# Exercise set
(A) In the passage on harira, what is tedouira made of?
(B) Reproduce the passage on harira word for word, between "Harira is served" and "fast to speak.", inclusive.

# Page
At sunset during Ramadan, Morocco stops. The streets empty. The taxis pull over. The shopkeepers close their shutters mid-sentence. Thirty-eight million people sit down to eat, and the first thing every one of them reaches for is harira.
It is a tomato-based soup. Thick — closer to a stew than a broth. Chickpeas, lentils, vermicelli noodles, celery, onion, tomato, a fistful of fresh coriander and parsley. The spicing is simple: ginger, turmeric, pepper, cinnamon. A squeeze of lemon at the table. Every family has its own recipe, and every family believes theirs is the correct one. This is not a debate that will be resolved.
The thickening is the trick. Traditional harira is bound with tedouira — a slurry of flour and water stirred in at the end to give the soup its body. Without it, harira is thin and unconvincing. With it, the soup coats the spoon and fills the stomach in a way that a light broth cannot, which matters when you have not eaten since before dawn.
Harira is served with dates — you break the fast with a date, as the Prophet did, then move to the soup. Alongside: hard-boiled eggs, chebakia, and shebbakiya, the honey-soaked pastries that no Ramadan table is complete without. Milk or juice. Then silence, because everyone is eating too fast to speak.

# Dataset

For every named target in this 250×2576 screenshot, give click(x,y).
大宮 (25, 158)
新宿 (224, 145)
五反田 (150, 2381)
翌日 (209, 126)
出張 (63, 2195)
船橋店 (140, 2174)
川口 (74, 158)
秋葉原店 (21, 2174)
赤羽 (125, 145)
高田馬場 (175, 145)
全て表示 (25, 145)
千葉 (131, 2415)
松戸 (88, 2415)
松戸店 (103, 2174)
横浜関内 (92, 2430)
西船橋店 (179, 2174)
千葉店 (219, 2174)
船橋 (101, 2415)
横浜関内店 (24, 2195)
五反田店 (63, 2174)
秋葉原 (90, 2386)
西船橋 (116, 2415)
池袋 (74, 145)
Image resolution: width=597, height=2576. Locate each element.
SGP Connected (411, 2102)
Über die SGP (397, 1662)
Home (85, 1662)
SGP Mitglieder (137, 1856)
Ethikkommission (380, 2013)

==

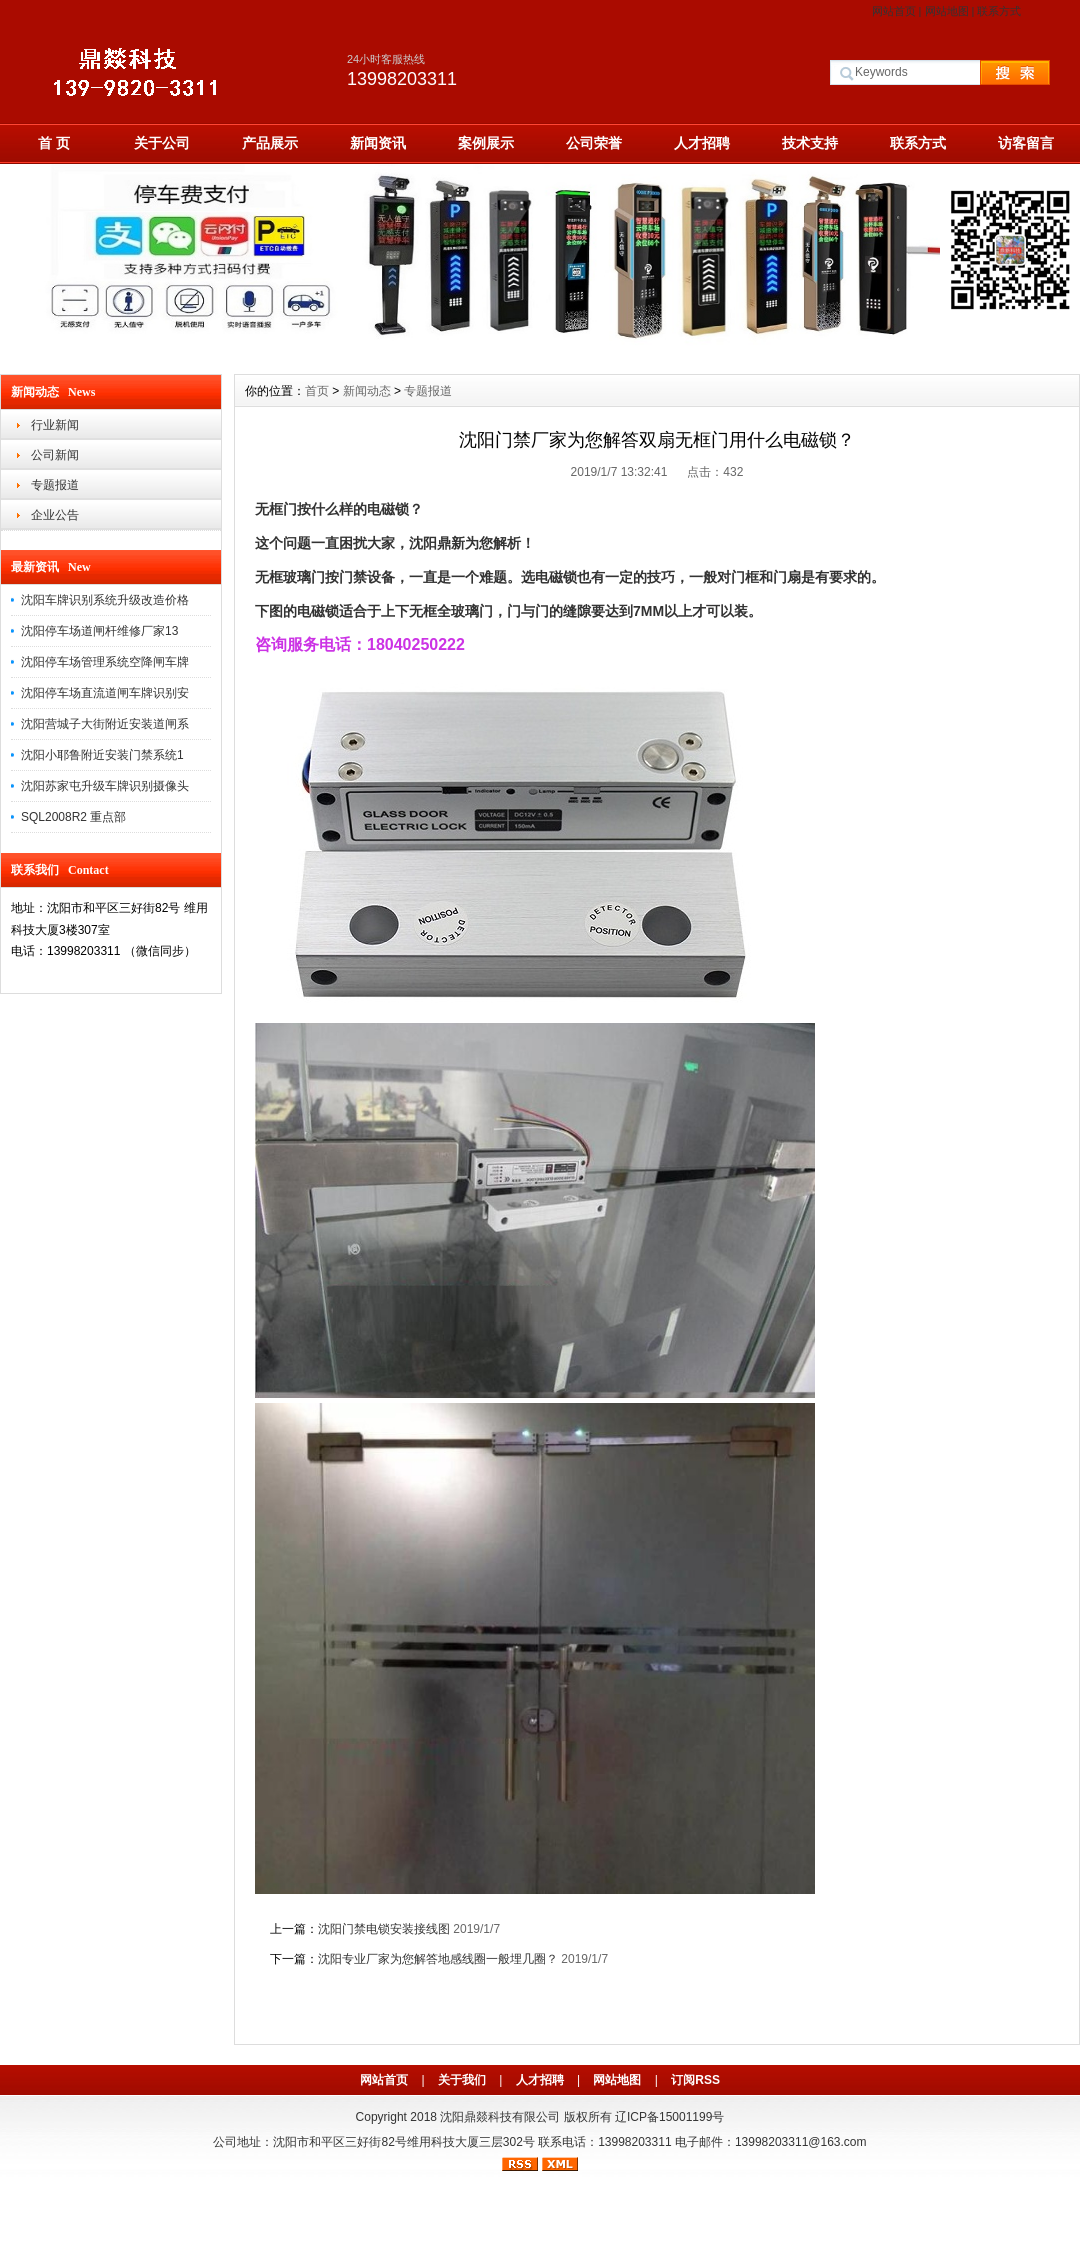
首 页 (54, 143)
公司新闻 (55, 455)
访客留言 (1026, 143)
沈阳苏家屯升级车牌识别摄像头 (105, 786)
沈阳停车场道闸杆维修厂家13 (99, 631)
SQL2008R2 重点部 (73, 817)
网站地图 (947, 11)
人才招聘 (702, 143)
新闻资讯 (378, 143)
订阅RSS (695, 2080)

# Exercise responses
(A) Tedouira is a slurry of flour and water.

(B)
Harira is served with dates — you break the fast with a date, as the Prophet did, then move to the soup. Alongside: hard-boiled eggs, chebakia, and shebbakiya, the honey-soaked pastries that no Ramadan table is complete without. Milk or juice. Then silence, because everyone is eating too fast to speak.